Information provided

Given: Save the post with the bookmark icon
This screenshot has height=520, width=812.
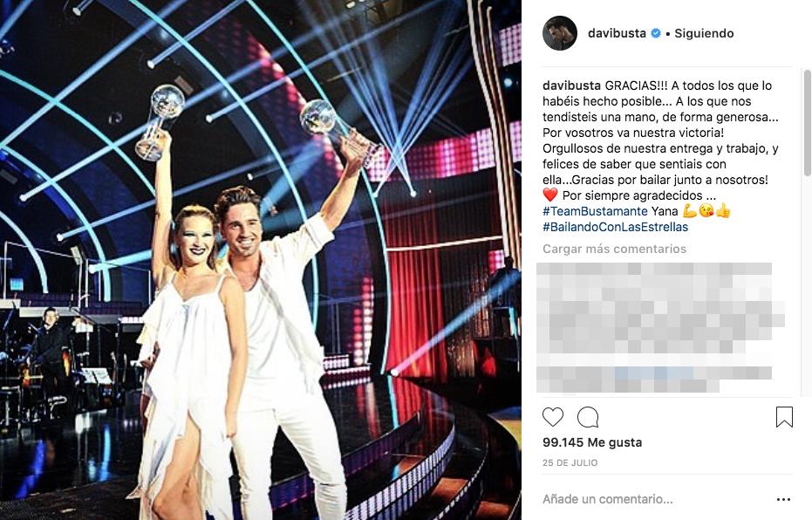Looking at the screenshot, I should [784, 417].
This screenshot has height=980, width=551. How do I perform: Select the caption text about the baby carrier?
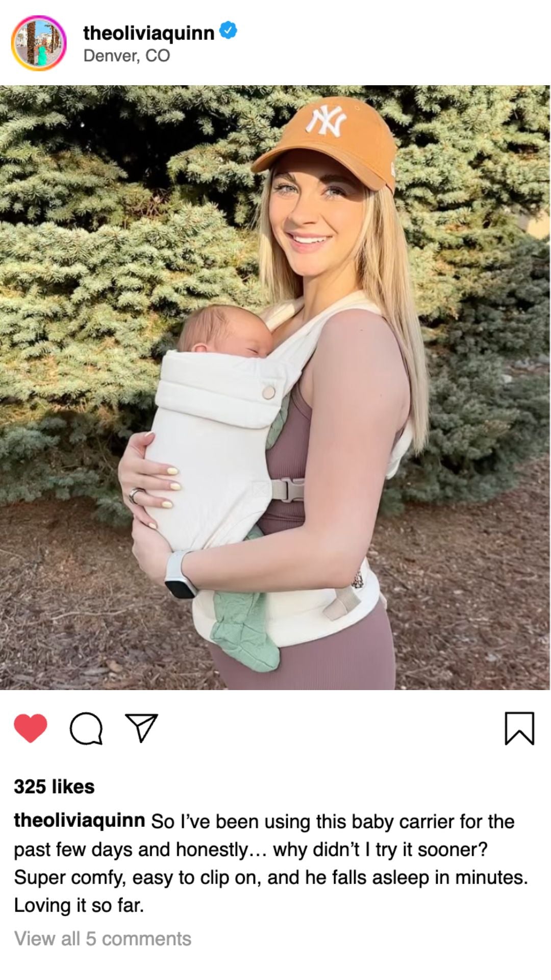271,863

What the exercise asks
The answer should consist of every line above, exact and free of images.

Exercise response
Given: Save the post with the bookmark icon
This screenshot has height=520, width=812.
Looking at the screenshot, I should [784, 417].
This screenshot has height=980, width=551. How do I perform: Select the caption text about the baby carrier?
271,863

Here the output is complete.